Items from a data source:

__________________________________________________

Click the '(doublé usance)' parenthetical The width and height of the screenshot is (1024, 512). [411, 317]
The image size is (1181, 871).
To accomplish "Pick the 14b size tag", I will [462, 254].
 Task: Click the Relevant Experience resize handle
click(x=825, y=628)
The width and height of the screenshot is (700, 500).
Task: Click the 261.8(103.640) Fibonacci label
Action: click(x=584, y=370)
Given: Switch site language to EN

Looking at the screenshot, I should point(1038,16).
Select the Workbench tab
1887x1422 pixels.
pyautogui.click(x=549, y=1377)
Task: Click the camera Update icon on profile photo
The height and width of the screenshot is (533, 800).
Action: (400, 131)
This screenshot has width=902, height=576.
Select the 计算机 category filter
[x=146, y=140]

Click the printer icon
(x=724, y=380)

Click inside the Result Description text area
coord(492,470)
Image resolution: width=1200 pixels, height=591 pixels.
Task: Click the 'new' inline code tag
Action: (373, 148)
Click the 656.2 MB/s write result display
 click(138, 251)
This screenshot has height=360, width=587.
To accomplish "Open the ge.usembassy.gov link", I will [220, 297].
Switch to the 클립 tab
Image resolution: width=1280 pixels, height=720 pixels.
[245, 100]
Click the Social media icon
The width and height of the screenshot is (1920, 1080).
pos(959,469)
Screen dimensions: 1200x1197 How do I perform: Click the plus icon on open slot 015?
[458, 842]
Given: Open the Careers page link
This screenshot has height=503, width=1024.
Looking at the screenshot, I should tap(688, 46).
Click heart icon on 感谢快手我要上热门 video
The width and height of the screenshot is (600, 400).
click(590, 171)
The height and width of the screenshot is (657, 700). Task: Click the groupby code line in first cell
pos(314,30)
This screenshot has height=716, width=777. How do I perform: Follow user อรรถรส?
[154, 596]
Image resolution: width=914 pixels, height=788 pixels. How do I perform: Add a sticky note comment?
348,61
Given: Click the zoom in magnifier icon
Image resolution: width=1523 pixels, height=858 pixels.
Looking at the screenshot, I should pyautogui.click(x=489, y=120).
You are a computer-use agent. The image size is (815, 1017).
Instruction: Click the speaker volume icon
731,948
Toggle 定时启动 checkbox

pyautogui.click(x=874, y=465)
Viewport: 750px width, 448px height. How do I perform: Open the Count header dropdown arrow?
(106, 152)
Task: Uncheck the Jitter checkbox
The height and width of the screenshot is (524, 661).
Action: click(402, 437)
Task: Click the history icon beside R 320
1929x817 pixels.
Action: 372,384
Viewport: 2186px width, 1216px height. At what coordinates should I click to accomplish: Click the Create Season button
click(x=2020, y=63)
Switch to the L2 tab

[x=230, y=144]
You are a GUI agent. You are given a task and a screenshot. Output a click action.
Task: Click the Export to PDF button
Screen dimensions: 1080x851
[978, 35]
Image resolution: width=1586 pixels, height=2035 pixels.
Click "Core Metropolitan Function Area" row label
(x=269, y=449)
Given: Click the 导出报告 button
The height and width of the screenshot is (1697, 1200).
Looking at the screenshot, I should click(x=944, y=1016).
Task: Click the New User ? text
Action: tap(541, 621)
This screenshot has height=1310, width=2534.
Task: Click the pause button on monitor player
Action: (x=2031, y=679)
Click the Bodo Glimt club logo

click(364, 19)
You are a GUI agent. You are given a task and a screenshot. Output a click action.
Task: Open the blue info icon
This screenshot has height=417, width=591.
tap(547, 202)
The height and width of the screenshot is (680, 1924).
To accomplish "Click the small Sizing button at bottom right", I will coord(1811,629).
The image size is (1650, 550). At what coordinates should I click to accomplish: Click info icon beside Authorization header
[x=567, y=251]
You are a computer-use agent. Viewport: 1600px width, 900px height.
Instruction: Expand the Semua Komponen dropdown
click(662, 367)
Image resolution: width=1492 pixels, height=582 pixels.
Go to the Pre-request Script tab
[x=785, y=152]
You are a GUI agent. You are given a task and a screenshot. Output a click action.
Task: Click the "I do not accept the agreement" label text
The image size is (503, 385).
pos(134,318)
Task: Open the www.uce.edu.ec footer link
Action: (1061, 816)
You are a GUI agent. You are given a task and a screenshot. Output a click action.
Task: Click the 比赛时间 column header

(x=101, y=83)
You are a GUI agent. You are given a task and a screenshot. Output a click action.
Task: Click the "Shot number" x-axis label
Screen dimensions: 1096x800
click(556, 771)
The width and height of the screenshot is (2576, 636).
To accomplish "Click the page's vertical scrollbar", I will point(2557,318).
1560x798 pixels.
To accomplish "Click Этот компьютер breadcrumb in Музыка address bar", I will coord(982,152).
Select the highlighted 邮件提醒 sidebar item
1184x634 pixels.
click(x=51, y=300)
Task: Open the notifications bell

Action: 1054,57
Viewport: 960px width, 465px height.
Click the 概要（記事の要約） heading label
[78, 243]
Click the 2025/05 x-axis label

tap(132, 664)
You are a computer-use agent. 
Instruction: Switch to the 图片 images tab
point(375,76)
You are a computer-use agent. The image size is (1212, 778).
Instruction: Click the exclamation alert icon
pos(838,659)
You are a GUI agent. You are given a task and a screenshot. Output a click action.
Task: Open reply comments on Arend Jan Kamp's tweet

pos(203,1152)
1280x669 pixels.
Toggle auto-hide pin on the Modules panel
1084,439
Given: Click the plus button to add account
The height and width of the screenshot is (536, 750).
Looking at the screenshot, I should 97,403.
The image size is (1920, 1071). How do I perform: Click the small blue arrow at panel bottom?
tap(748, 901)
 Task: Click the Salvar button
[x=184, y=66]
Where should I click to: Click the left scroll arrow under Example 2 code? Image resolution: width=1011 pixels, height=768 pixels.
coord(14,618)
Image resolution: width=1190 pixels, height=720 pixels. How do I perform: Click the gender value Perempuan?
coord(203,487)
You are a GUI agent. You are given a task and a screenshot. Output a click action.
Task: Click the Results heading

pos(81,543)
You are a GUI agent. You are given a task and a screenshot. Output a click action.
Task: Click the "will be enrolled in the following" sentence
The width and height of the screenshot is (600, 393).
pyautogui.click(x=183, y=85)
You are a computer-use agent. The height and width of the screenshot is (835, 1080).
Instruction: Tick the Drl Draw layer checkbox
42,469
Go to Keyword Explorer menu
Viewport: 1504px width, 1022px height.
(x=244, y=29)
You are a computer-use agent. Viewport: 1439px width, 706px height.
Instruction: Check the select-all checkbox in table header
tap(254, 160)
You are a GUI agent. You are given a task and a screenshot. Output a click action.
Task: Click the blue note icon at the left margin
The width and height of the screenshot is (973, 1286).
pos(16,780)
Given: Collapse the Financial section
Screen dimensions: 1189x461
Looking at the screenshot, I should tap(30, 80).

__________________________________________________

DESCRIPTION OF THE TASK: Please write out, exactly as they appear, only the lines from the one holding "The height and width of the screenshot is (536, 750)." through the end of the data.

THE COMPLETED TASK:
The height and width of the screenshot is (536, 750).
Looking at the screenshot, I should 97,403.
The image size is (1920, 1071). How do I perform: Click the small blue arrow at panel bottom?
tap(748, 901)
 Task: Click the Salvar button
[x=184, y=66]
Where should I click to: Click the left scroll arrow under Example 2 code? Image resolution: width=1011 pixels, height=768 pixels.
coord(14,618)
Image resolution: width=1190 pixels, height=720 pixels. How do I perform: Click the gender value Perempuan?
coord(203,487)
You are a GUI agent. You are given a task and a screenshot. Output a click action.
Task: Click the Results heading

pos(81,543)
You are a GUI agent. You are given a task and a screenshot. Output a click action.
Task: Click the "will be enrolled in the following" sentence
The width and height of the screenshot is (600, 393).
pyautogui.click(x=183, y=85)
You are a computer-use agent. The height and width of the screenshot is (835, 1080).
Instruction: Tick the Drl Draw layer checkbox
42,469
Go to Keyword Explorer menu
Viewport: 1504px width, 1022px height.
(x=244, y=29)
You are a computer-use agent. Viewport: 1439px width, 706px height.
Instruction: Check the select-all checkbox in table header
tap(254, 160)
You are a GUI agent. You are given a task and a screenshot. Output a click action.
Task: Click the blue note icon at the left margin
The width and height of the screenshot is (973, 1286).
pos(16,780)
Given: Collapse the Financial section
Screen dimensions: 1189x461
Looking at the screenshot, I should tap(30, 80).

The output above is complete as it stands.